È in quest’epoca che la creatività entra nella categoria, consacrata da Barthes, dei miti d’oggi, ossia delle divinità mondane che popolano una società che si crede secolarizzata, e non lo è. Basti notare che, come ogni religione, la creatività ha i suoi martiri: non si è mai visto nessuno che chiedesse, per esempio, un lavoro “più banale”, tutti lo vogliono ovviamente più creativo, anche se spesso dietro alla creatività si nascondono le insidie di lavori non tutelati e precari.

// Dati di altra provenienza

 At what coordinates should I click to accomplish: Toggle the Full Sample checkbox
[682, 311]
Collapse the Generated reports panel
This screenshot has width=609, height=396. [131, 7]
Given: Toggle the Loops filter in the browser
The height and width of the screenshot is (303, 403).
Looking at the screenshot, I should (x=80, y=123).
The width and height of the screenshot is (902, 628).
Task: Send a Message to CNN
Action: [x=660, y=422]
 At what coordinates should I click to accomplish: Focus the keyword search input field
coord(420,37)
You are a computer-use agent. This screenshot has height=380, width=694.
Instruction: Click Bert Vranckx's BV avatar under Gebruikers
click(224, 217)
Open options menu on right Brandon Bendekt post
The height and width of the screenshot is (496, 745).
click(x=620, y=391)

Di fronte al mito la scelta metodologica di Bartezzaghi è ineccepibile. Invece di chiedere ai sacerdoti nel tempio (ammesso che possa esistere un qualche sacerdote della creatività) si tratta di interrogare i credenti, i mitomani, ossia i portatori di questa «cospicua e ubiqua mitologia, in cui si raccoglie quanto serve agli uomini contemporanei per riscattarsi dalla loro, o meglio nostra, banalità». Il nocciolo dell’opera è dunque costituito dall’analisi della doxa, documentata da un corpus di circa duecento definizioni della creatività fornite su Twitter in preparazione del festival della mente di Sarzana del 2012, poi sottoposte da Bartezzaghi a uno scrutinio sistematico in un corso universitario. Nella sua sobrietà tassonomica, che riporta agli anni dello strutturalismo, il metodo è tuttavia animato da un paradosso: ciò che l’indagine è chiamata a fare emergere non è l’originale, ma il banale, il non creativo. Così, la classificazione delle nostre credenze sulla creatività ci fornisce quello che Barthes avrebbe definito “l’ovvio e l’ottuso”.

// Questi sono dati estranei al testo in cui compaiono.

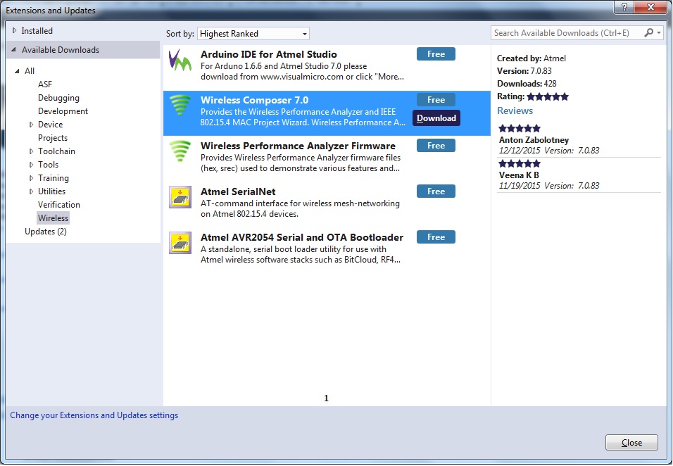673x466 pixels.
Task: Focus the Search Available Downloads field
Action: (567, 33)
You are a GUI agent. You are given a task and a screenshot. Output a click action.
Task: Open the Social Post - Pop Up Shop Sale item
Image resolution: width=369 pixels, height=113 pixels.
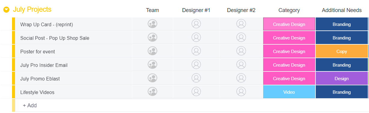[55, 38]
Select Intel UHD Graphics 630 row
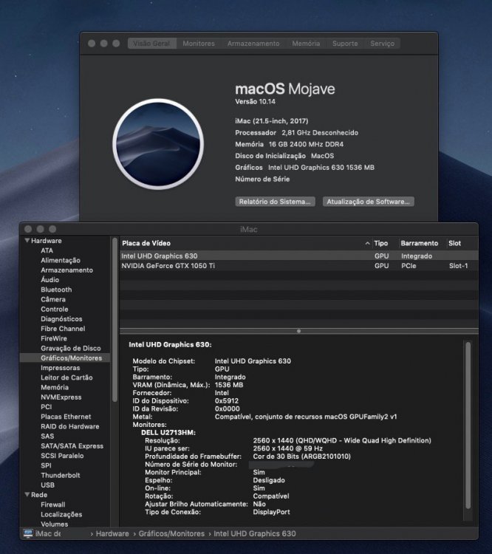Screen dimensions: 492x554 point(299,256)
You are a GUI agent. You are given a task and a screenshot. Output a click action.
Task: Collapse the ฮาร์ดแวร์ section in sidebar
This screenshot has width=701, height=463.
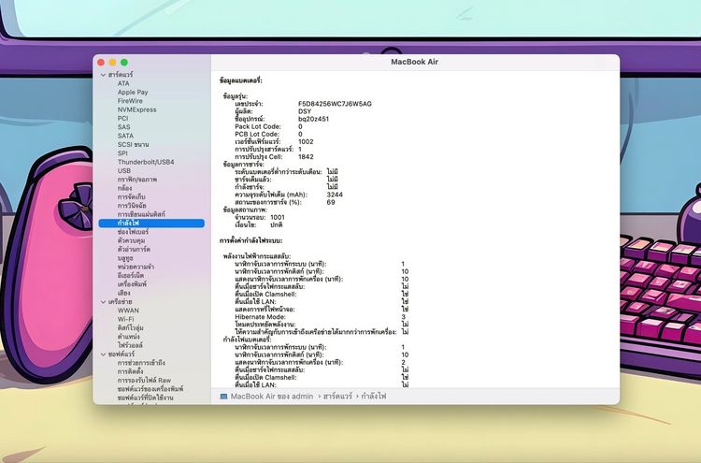point(102,74)
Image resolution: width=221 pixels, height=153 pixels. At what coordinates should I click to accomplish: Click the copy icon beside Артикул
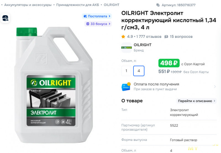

Il genere sommo sotto cui viene rappresentato il mito della creatività è, come è facile da immaginarsi, quello dell’ineffabile, tra cui spicca una definizione da pura teologia negativa: «in quanto infinita, definirla è un controsenso». Eppure questo Dio nascosto lo si riconosce al primo sguardo: «è facile riconoscerla quando la incontri». E di qui all’ossimoro il passo è breve: «Creatività è un’immaginazione pratica, una fantasia concreta, tecnica libera, pensiero che non si accorge di sé» (che riecheggia la serqua di ossimori della preghiera alla Vergine nel canto trentatreesimo del Paradiso: «Vergine Madre, figlia del tuo figlio, umile e alta» ecc.).
La teologia si svolge del tutto naturalmente in una cosmologia, vedendo nella creatività il nocciolo del rapporto tra uomo e mondo. Dopotutto, il genio era per Kant il medio tra natura e arte, e poi per i romantici sarà la mediazione tra finito e infinito. Abbiamo dunque la creatività come «un’implosione che non offre scampo» (ci auguriamo, al creativo soltanto) ma anche come “continuità dell’armonia”, e soprattutto – a conferma dell’ipotesi dell’incontro tra uomo e natura nel genio – «Creatività è trarre idee e ispirazione da ogni manifestazione dell’universo», che è un tweet che avrebbe potuto scrivere Novalis.
Alla linea genial-romantica si ricollegano le “Definizioni infantiliste”, perché appunto il bambino è più vicino alla natura, all’origine, alla semplicità e all’inconscio, così come la classe della “Creatività come sguardo sul mondo, passività e contemplazione” e quella della “Creatività come presupposto dell’espressione”, in cui campeggiano «Creatività è non porre filtri e resistenze a ciò che la natura esprime attraverso di noi» e «La creatività è il filtro fotografico che svela le qualità dell’Assoluto» (questo tweet, a parte il “filtro fotografico”, avrebbe potuto invece scriverlo Schelling). E ovviamente ancora romantiche, tra lo Sturm und Drang e il futurismo, sono le definizioni della creatività come irrazionalità o superamento di limiti che si appellano a “Libertà Leggerezza Coraggio e Follia!” e a “gesti imprudenti e nuovi”. Nietzsche faceva dire al suo Zarathustra, «L’uomo è una corda tesa tra la bestia e il superuomo, una corda sull’abisso», e l’anonimo di Twitter risponde con un «Creatività è riconoscere talenti e limiti, emozioni e follia che nascono in noi, e non averne paura!» o ancora, del tutto nietzschianamente, «Creatività è trovare un’altra scusa per questo mondo».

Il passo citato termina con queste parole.